After his spring/summer 2022 collection, Armani for the first time took his bow alongside Leo Dell’Orco, the head of the men’s style office, who originally joined the company in 1977.
When asked in a 2022 interview how he’d like to be remembered, Armani replied: “As a sincere man. I say what I mean.”
Tributes To Giorgio Armani

Tributes continue to pour in for Giorgio Armani following his death at age 91, with Oscar-winning actor Russell Crowe among those honoring the legendary designer’s legacy.
Crowe, who had planned to meet Armani in Milan later this month, shared a heartfelt message.
“I adored him. He was so kind. So many significant moments in my life—awards, wedding, Wimbledon… all in Armani.”
Russell Crowe
He described the designer as someone who “made a mark acknowledged around the globe,” and reflected on his journey “from his beginnings to his glory.”
Italian Minister of Defense Guido Crosetto also made a post on X, paying tribute to Armani.
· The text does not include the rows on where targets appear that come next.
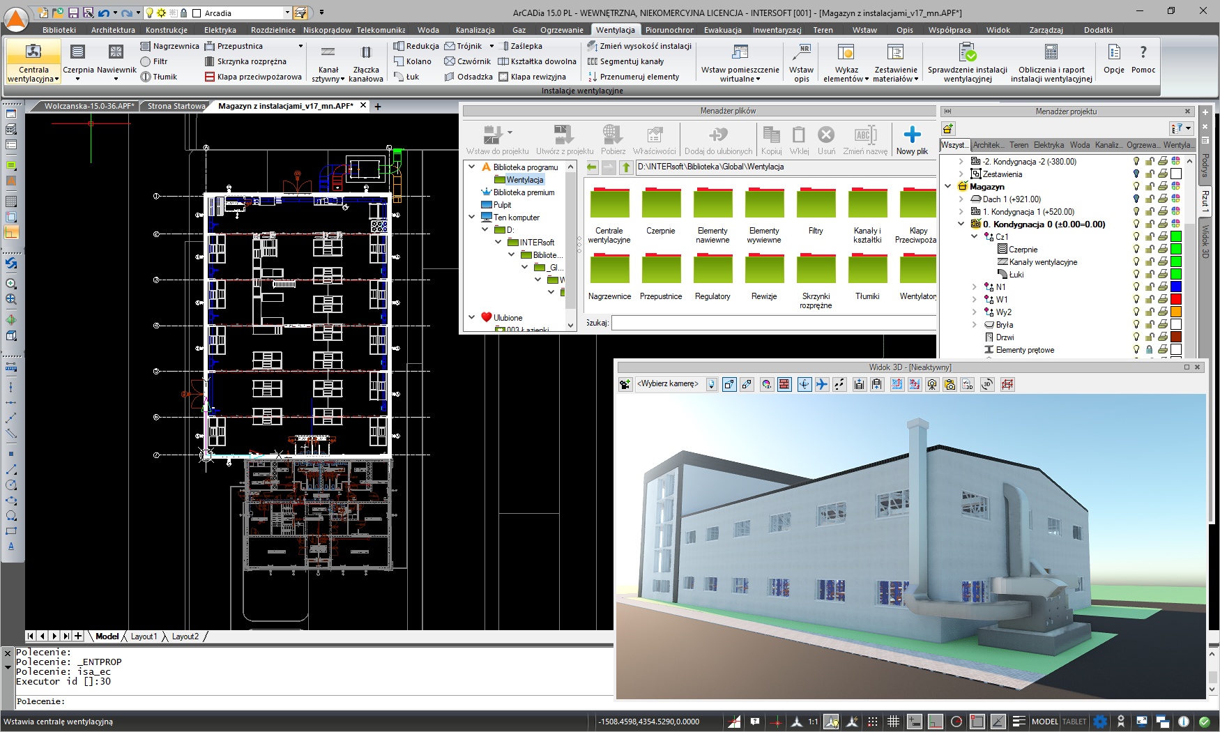Image resolution: width=1220 pixels, height=732 pixels.
Task: Focus the Szukaj search field
Action: pyautogui.click(x=774, y=323)
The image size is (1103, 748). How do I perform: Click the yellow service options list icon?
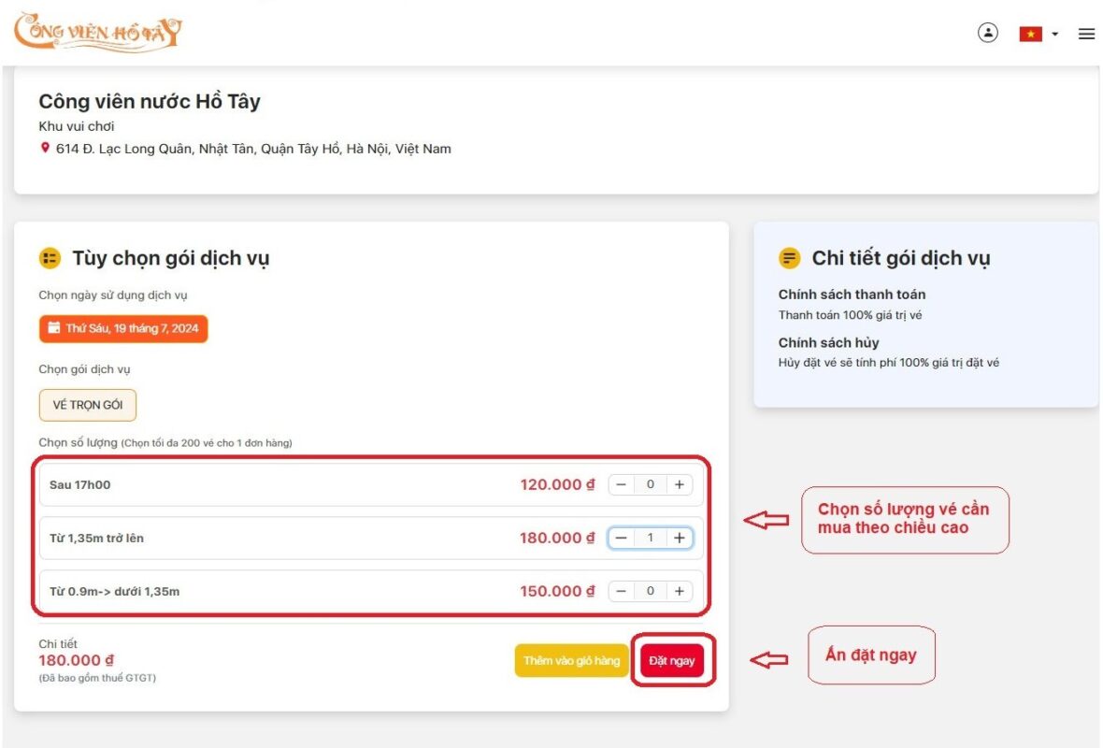pos(50,258)
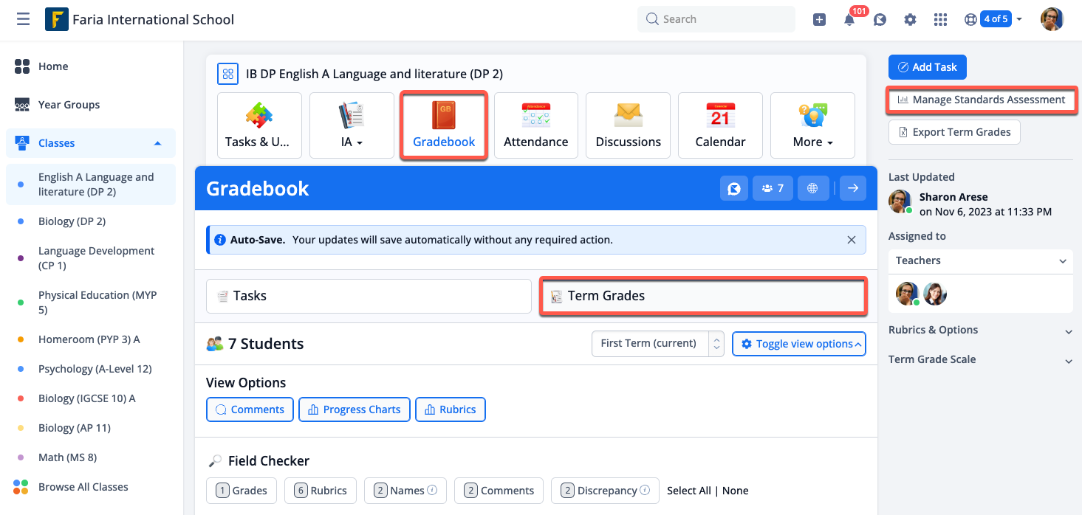1082x515 pixels.
Task: Toggle the Comments view option
Action: [x=250, y=409]
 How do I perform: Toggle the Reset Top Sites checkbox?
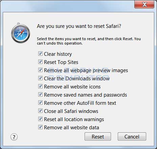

“The death of Giorgio Armani represents a great loss for our country. Master of elegance and innovation, he knew how to combine creativity, rigor, and vision, becoming a symbol of Italian genius in the world. His figure embodied those values of sobriety, determination, and style that are part of Italy’s most authentic identity.
“I wish to express my deepest condolences and closeness to his loved ones, his collaborators, and all those around the world who have admired his work. Giorgio Armani’s legacy will live forever in the collective memory of our country, as an example of Italian excellence and inspiration for future generations. To God, Master.”
Italian Minister of Defense Guido Crosetto
Two of Italy’s most prominent football clubs have honored Giorgio Armani following his death at age 91, recognizing the designer’s lasting influence on sport and style.
Juventus, which recently partnered with Armani to design its formal team wardrobe, called him a “timeless icon of elegance and Italian style” in a tribute shared on X.
Napoli president Aurelio De Laurentiis also expressed his condolences, writing, “It’s with great sadness that I learn of the death of my friend Giorgio Armani.”
Armani’s EA7 brand previously sponsored Napoli, and De Laurentiis credited the designer with elevating the club’s image while supporting Italian sport.